→ EXERCISE TASKS:
**A)** Reproduce the stretch of the recently read list from "The Surprising Reason" through "twice a day ...", word for word.
**B)** Pick up the recently read list after its final sentence and keep writing it.

5 minute read

I’ve long been inspired by the recently read lists published by my friends Ben Cotton and Vadim Rutkovsky. In that spirit, here’s a list of things I found interesting, or that stuck with me for other reasons.

This period was marked by some trips down memory lane. The Supreme Court of the US is always in the news, these days usually for less than pleasant reasons, and this time it was joined by the fast-food burger chain Wendy’s.

Disclaimer: I work at Microsoft on upstream Linux in Azure. These are my personal notes and opinions.

Memory Lane

The Surprising Reason Neil Gorsuch Has Been So Good on Native Rights

I searched for this piece after a random Mastodon toot referred to Justice Gorsuch as being "ride or die" for Native Americans. I knew I wouldn't find anything that would change my opinion of his rulings, but what I did find was still unexpected. The original framers of the Constitution were very specific (weirdly so for the time period) about Native rights, and as an originalist Gorsuch supports this view. Even a broken clock is right twice a day ...

What the Hell Happened to Wendy’s?

It’s also increasingly difficult for any brand to keep anyone’s attention in a manic and incoherent media ecosystem where the aura that a CEO projects while biting into a burger on camera is seemingly more important than the quality of the burger itself.

Wendy's has always had amazing chili (and they provide hot sauce!) and a spicy chicken sandwich that couldn't be beaten. While I wouldn't miss their fries, I don't honestly care if the McDonald's CEO looks good eating a hamburger or not.

LLMs and AI

THE 2028 GLOBAL INTELLIGENCE CRISIS

What if our AI bullishness continues to be right...and what if that’s actually bearish?

This think piece surfaced some ideas about how success with LLMs, and to a degree AGI, could still turn into a downward cycle. I hadn't thought about the threat of disintermediation multiplied by the loss of per-seat revenue. It also makes recent comments by Microsoft about LLM agents needing seat licenses make more sense.

I used AI. It worked. I hated it.

the tool requires expertise to validate, but its use diminishes expertise and stunts its growth. How does one become an expert? There are no shortcuts; there is only continuous hard work and dedication.

→ ENTRIES SUPPLIED:
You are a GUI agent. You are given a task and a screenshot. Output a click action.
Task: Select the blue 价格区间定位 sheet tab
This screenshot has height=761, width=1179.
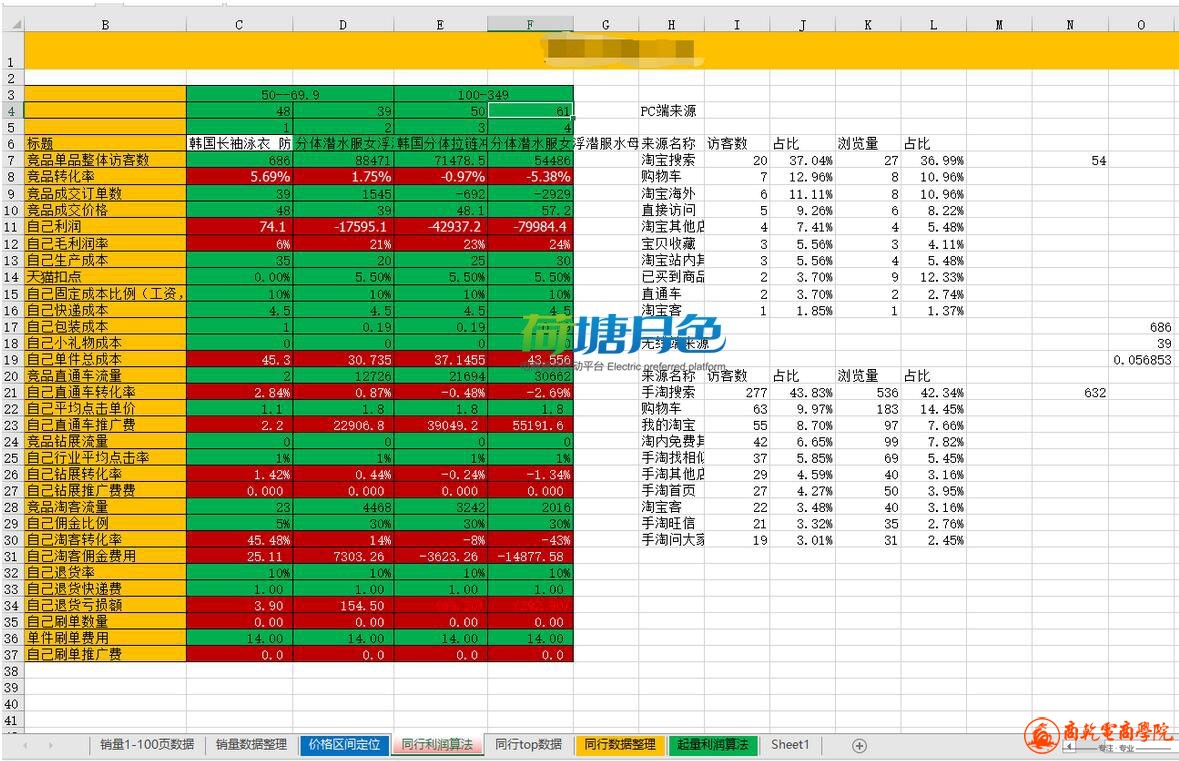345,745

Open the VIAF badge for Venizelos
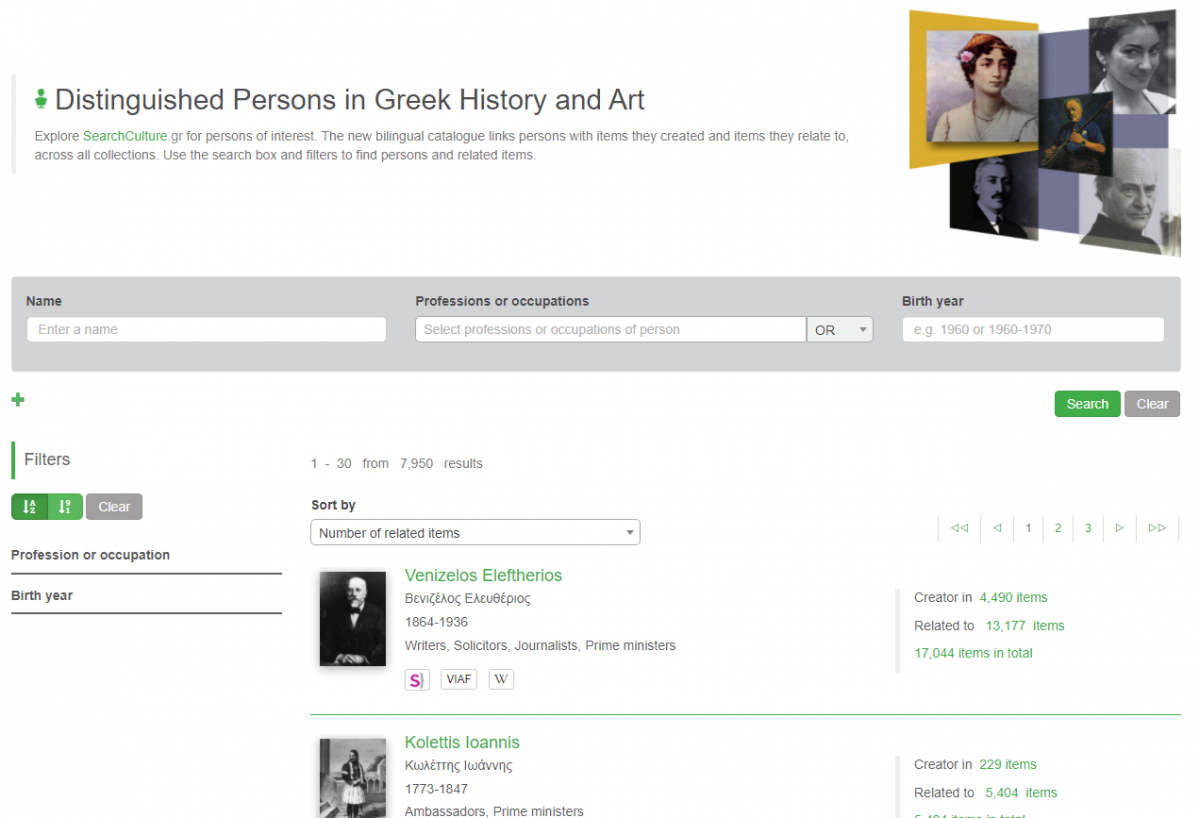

→ TASK ANSWERS:
**A)**
The Surprising Reason Neil Gorsuch Has Been So Good on Native Rights

I searched for this piece after a random Mastodon toot referred to Justice Gorsuch as being "ride or die" for Native Americans. I knew I wouldn't find anything that would change my opinion of his rulings, but what I did find was still unexpected. The original framers of the Constitution were very specific (weirdly so for the time period) about Native rights, and as an originalist Gorsuch supports this view. Even a broken clock is right twice a day ...

**B)**
There is a continuous drumbeat about the loss of the expertise required to operate LLMs effectively, while simultaneously insisting that the tools are failures unless completely untrained people can use them without trouble. This isn't a new problem. Almost all technological innovation comes at the cost of higher abstraction levels that require a deeper understanding of the space while also eliminating some core knowledge of how things work. I am firmly of the opinion that using any tool effectively requires training, and that we have a long history of doing a bad job training people on computing tools. But I also don't believe upping the abstraction level automatically means we can't train a new generation to be effective. Airline pilots, accountants and machinists all did it. Why can't developers?

Other Technology

Self hosting as much of my online presence as practical

[M]y ISP doesn’t guarantee a static IPv4 [therefore I am] running a Wireguard link between a box that sits in a cupboard in my living room and the smallest OVH instance I can

My ISP literally routes me no inbound internet except in response to an outbound request. It is simultaneously refreshing and frustrating. I had long debated trying to pull off a link like this with Tailscale but hadn't bothered. I may now be inspired to try.

I tested three Windows laptops in the MacBook Neo’s price range — there’s no contest

Despite years of rumors, the MacBook Neo still seemed to take the Windows world by surprise.

Is literally anyone surprised by the lack of actual consumer focus in the low-end laptop market? The problem here has never been the "Windows Tax." It's the unwillingness to do the integration work required to make the hardware and the OS behave like a coherent product. OEMs and Microsoft could do this, but the OEMs won't force their suppliers to meet that bar.

The Nail Test: Why this $54 billion innovation is terrifying Western auto executives

If you can reproduce the failure one hundred times, identically, then and only then have you understood the mechanism.

It's interesting to see failure-based TDD in the industrial world. I knew China was big on EVs and batteries, but this specific engineering drive was one I hadn't seen written up so directly before. It is a Fast Company article so the quality may drift, but it's a solid read.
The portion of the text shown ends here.